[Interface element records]

"""

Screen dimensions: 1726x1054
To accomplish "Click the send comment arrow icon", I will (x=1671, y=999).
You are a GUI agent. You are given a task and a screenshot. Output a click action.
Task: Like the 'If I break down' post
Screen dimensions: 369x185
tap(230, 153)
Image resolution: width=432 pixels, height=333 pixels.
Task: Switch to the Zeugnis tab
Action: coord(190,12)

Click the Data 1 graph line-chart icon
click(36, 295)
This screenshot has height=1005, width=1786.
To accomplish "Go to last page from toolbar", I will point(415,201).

"""
"""

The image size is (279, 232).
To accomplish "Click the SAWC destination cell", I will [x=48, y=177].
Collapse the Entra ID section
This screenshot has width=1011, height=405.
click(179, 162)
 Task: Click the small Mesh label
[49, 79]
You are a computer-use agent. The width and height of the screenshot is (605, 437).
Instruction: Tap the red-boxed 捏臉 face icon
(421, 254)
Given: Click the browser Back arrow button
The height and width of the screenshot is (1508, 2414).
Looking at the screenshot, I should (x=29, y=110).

"""

### TASK DIRECTIONS
Extract each line of the entries above that contains the word "will", copying the lines unchanged.

### ANSWER TO THIS PROBLEM
To accomplish "Click the send comment arrow icon", I will (x=1671, y=999).
To accomplish "Go to last page from toolbar", I will point(415,201).
To accomplish "Click the SAWC destination cell", I will [x=48, y=177].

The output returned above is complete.